WHAT TO PRODUCE
Copy the following material verbatim.

[Start of DATA ENTRIES]

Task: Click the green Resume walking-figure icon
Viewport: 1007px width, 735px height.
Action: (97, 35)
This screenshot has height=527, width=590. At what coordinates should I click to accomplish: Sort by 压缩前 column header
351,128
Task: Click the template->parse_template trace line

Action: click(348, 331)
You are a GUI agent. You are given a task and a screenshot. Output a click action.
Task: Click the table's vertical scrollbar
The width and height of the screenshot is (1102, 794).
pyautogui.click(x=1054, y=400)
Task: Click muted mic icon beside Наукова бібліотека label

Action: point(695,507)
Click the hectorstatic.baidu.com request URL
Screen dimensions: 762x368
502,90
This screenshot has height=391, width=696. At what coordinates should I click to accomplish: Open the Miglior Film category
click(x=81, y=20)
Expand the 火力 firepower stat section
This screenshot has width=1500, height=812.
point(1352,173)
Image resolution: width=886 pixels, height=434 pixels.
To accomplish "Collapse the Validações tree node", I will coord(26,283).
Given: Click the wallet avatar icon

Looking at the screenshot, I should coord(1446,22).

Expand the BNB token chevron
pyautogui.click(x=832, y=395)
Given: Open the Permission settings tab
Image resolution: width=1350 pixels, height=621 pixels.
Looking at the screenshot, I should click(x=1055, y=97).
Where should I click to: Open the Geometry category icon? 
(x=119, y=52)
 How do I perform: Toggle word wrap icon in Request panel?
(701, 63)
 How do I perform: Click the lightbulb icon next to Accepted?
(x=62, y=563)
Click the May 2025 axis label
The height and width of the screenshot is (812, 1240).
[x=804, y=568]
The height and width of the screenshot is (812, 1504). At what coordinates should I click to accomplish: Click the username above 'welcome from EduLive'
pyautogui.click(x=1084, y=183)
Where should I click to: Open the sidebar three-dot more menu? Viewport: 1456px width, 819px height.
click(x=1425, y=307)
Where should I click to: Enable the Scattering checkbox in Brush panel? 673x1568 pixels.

[End of DATA ENTRIES]

ANSWER TO THIS TASK
Task: Click the green Resume walking-figure icon
Viewport: 1007px width, 735px height.
Action: (97, 35)
This screenshot has height=527, width=590. At what coordinates should I click to accomplish: Sort by 压缩前 column header
351,128
Task: Click the template->parse_template trace line

Action: click(348, 331)
You are a GUI agent. You are given a task and a screenshot. Output a click action.
Task: Click the table's vertical scrollbar
The width and height of the screenshot is (1102, 794).
pyautogui.click(x=1054, y=400)
Task: Click muted mic icon beside Наукова бібліотека label

Action: point(695,507)
Click the hectorstatic.baidu.com request URL
Screen dimensions: 762x368
502,90
This screenshot has height=391, width=696. At what coordinates should I click to accomplish: Open the Miglior Film category
click(x=81, y=20)
Expand the 火力 firepower stat section
This screenshot has width=1500, height=812.
point(1352,173)
Image resolution: width=886 pixels, height=434 pixels.
To accomplish "Collapse the Validações tree node", I will coord(26,283).
Given: Click the wallet avatar icon

Looking at the screenshot, I should coord(1446,22).

Expand the BNB token chevron
pyautogui.click(x=832, y=395)
Given: Open the Permission settings tab
Image resolution: width=1350 pixels, height=621 pixels.
Looking at the screenshot, I should click(x=1055, y=97).
Where should I click to: Open the Geometry category icon? 
(x=119, y=52)
 How do I perform: Toggle word wrap icon in Request panel?
(701, 63)
 How do I perform: Click the lightbulb icon next to Accepted?
(x=62, y=563)
Click the May 2025 axis label
The height and width of the screenshot is (812, 1240).
[x=804, y=568]
The height and width of the screenshot is (812, 1504). At what coordinates should I click to accomplish: Click the username above 'welcome from EduLive'
pyautogui.click(x=1084, y=183)
Where should I click to: Open the sidebar three-dot more menu? Viewport: 1456px width, 819px height.
click(x=1425, y=307)
Where should I click to: Enable the Scattering checkbox in Brush panel? 673x1568 pixels.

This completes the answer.